— EXCERPTED TEXT —
☆ ☆ ☆

I forgot to point out what the difference between Set and Prop is: the
latter has proof irrelevance. Coq achieves proof irrelevance by imposing
restrictions on maps from Prop to Set.

Andrej

Hi Andrej,

while everything you say seems correct, I think, I disagree with the
gist of it. Per Martin-Loef offered a similar explanation - but then I
was never too impressed by authority... :-)
Indeed.
I don't agree. This "problem" only arises because you are using
setoids to represent equality. In my view any construction should
preserve equality, which is what we mean by "equal"! Moreover, it
would be misleading to imply hat there as an issue with
extensionality, Extensionality only exposes the flaw in (b).

I'd like to offer another analysis: the issues with the axiom of
choice only arise if we say "A", i.e. accept constructive principles
but don't say "B", i.e. use Type Theory to distinguish between Set and
Prop.

The type-theoretic version of the existential, the Sigma type, does
not live within Prop. I.e. given a set A and a predicate P : A ->
Prop, it is not the case that Sigma a:A,P a : Prop. On the other hand,
because Sigma a:A,P a Set we can project out the witness.

If we want to stay within Prop, i.e. restrict ourselves to logic, we
have to give up this possibility. E.g. this can be achieved by using
boxes (in the sense of your paper with Steve Awodey). I.e. we can define

exists a:A,P a = [Sigma a:A,P a] : Prop

Once, we do this, there is absolutely no reason why we should accept

f : forall a:A,[Sigma b:A, R a b]
------------------------------------------------------------
ac_prop f : [Sigma f : A -> A, forall a:A, R a b]

for an arbitrary A. And indeed Diaconescu's construction shows that we
can choose A, s.t. ac_prop implies the excuded middle (in Prop, i.e.

☆ ☆ ☆

— INSTRUCTIONS —
- a) Please reproduce the passage of the message on Set and Prop, everything from "Once, we do" down to "(in Prop, i.e.".
- b) According to the message on Set and Prop, what does Coq impose restrictions on to achieve proof irrelevance?
- c) Decide whether each statement agrees with the message on Set and Prop, answering yes or no and quoting the words that settle it: (i) The Sigma type lives within Prop. (ii) Using boxes is one way to stay within Prop. (iii) The writer was greatly impressed by authority.

— MATERIAL —
☆ ☆ ☆

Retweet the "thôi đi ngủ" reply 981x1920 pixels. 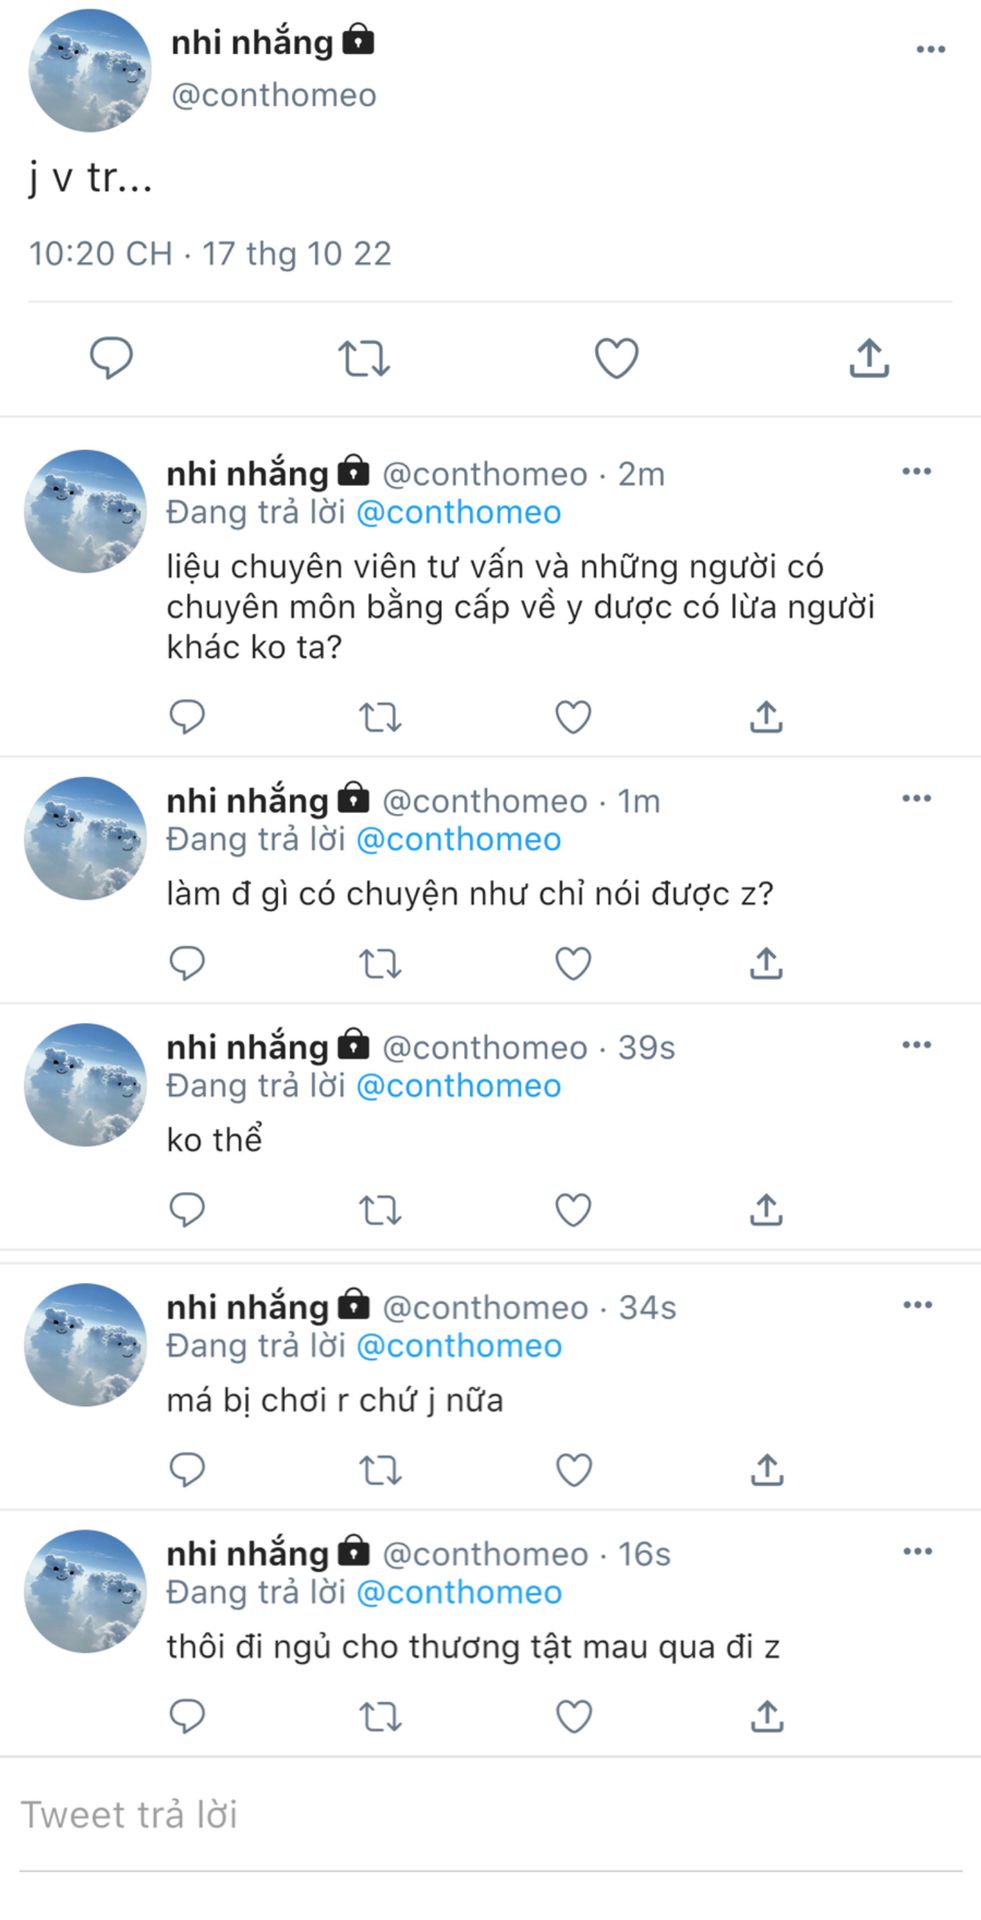pos(380,1717)
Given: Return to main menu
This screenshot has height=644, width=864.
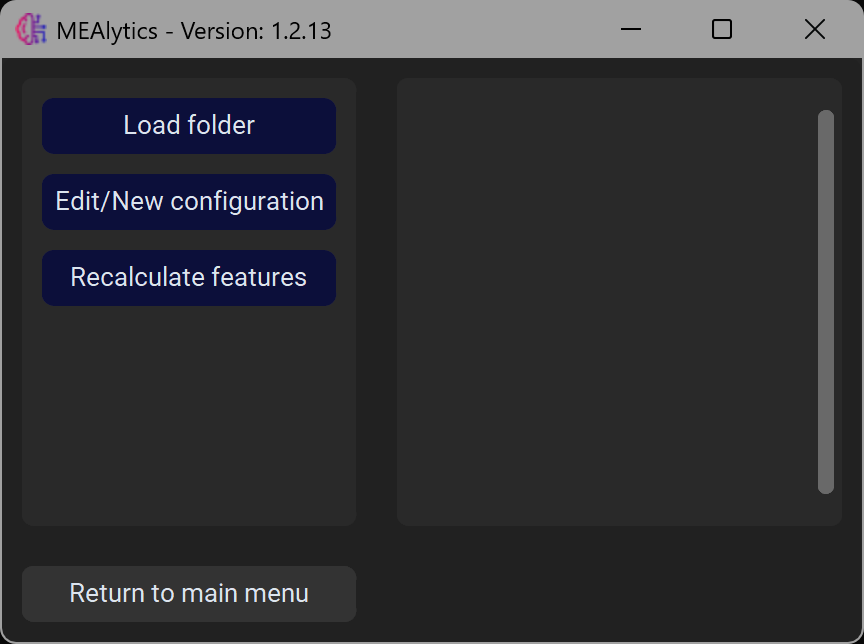Looking at the screenshot, I should [189, 593].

☆ ☆ ☆

— EXERCISE SOLUTIONS —
- a)
Once, we do this, there is absolutely no reason why we should accept

f : forall a:A,[Sigma b:A, R a b]
------------------------------------------------------------
ac_prop f : [Sigma f : A -> A, forall a:A, R a b]

for an arbitrary A. And indeed Diaconescu's construction shows that we
can choose A, s.t. ac_prop implies the excuded middle (in Prop, i.e.

- b) Maps from Prop to Set.

- c)
(i) No: "the Sigma type, does not live within Prop."
(ii) Yes: "E.g. this can be achieved by using boxes"
(iii) No: "I was never too impressed by authority"